-- Opening Marker --
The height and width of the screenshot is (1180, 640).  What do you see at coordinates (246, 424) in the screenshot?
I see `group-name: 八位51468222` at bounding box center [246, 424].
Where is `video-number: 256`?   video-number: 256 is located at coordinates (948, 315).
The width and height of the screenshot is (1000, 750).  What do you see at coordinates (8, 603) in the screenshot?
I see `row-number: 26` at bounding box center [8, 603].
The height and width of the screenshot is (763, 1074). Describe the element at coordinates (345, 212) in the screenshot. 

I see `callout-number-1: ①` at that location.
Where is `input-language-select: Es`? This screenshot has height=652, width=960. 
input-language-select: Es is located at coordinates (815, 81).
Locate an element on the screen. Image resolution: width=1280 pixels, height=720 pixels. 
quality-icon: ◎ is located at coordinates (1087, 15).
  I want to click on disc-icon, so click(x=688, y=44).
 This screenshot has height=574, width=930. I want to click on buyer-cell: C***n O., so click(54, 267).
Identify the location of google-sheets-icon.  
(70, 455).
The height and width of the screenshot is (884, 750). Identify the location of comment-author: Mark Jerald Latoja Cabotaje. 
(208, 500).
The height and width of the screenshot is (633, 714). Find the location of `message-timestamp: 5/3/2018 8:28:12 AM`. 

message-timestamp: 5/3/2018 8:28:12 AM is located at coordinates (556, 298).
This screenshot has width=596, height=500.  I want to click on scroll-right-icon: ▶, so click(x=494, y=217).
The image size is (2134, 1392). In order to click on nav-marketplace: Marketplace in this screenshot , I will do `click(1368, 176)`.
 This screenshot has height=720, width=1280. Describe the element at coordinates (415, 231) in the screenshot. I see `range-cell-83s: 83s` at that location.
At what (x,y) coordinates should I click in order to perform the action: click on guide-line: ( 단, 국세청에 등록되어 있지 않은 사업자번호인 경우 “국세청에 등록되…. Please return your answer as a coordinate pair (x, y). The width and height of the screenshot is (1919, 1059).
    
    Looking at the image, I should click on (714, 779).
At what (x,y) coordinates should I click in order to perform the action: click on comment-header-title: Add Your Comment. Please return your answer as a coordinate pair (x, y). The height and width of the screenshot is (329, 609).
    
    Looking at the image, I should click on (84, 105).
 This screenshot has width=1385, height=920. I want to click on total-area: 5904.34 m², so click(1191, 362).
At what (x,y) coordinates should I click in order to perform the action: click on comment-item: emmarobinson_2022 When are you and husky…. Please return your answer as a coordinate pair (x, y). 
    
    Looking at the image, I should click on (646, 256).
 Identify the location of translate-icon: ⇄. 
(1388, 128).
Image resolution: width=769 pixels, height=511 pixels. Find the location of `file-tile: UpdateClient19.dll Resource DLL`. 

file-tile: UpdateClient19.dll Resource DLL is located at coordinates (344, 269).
-- Closing Marker --
- [JOB] Rewrite the items above so that every "Identify the location of" becomes "Give the position of". Leave everything else unchanged.

- [RESULT FOR THIS TASK]
The height and width of the screenshot is (1180, 640).  What do you see at coordinates (246, 424) in the screenshot?
I see `group-name: 八位51468222` at bounding box center [246, 424].
Where is `video-number: 256`?   video-number: 256 is located at coordinates (948, 315).
The width and height of the screenshot is (1000, 750).  What do you see at coordinates (8, 603) in the screenshot?
I see `row-number: 26` at bounding box center [8, 603].
The height and width of the screenshot is (763, 1074). Describe the element at coordinates (345, 212) in the screenshot. 

I see `callout-number-1: ①` at that location.
Where is `input-language-select: Es`? This screenshot has height=652, width=960. 
input-language-select: Es is located at coordinates (815, 81).
Locate an element on the screen. Image resolution: width=1280 pixels, height=720 pixels. 
quality-icon: ◎ is located at coordinates (1087, 15).
  I want to click on disc-icon, so click(x=688, y=44).
 This screenshot has height=574, width=930. I want to click on buyer-cell: C***n O., so click(54, 267).
Give the position of google-sheets-icon.  
(70, 455).
The height and width of the screenshot is (884, 750). Give the position of comment-author: Mark Jerald Latoja Cabotaje. 
(208, 500).
The height and width of the screenshot is (633, 714). Find the location of `message-timestamp: 5/3/2018 8:28:12 AM`. 

message-timestamp: 5/3/2018 8:28:12 AM is located at coordinates (556, 298).
This screenshot has width=596, height=500.  I want to click on scroll-right-icon: ▶, so click(x=494, y=217).
The image size is (2134, 1392). In order to click on nav-marketplace: Marketplace in this screenshot , I will do `click(1368, 176)`.
 This screenshot has height=720, width=1280. Describe the element at coordinates (415, 231) in the screenshot. I see `range-cell-83s: 83s` at that location.
At what (x,y) coordinates should I click in order to perform the action: click on guide-line: ( 단, 국세청에 등록되어 있지 않은 사업자번호인 경우 “국세청에 등록되…. Please return your answer as a coordinate pair (x, y). The width and height of the screenshot is (1919, 1059).
    
    Looking at the image, I should click on (714, 779).
At what (x,y) coordinates should I click in order to perform the action: click on comment-header-title: Add Your Comment. Please return your answer as a coordinate pair (x, y). The height and width of the screenshot is (329, 609).
    
    Looking at the image, I should click on (84, 105).
 This screenshot has width=1385, height=920. I want to click on total-area: 5904.34 m², so click(1191, 362).
At what (x,y) coordinates should I click in order to perform the action: click on comment-item: emmarobinson_2022 When are you and husky…. Please return your answer as a coordinate pair (x, y). 
    
    Looking at the image, I should click on (646, 256).
 Give the position of translate-icon: ⇄. 
(1388, 128).
Image resolution: width=769 pixels, height=511 pixels. Find the location of `file-tile: UpdateClient19.dll Resource DLL`. 

file-tile: UpdateClient19.dll Resource DLL is located at coordinates (344, 269).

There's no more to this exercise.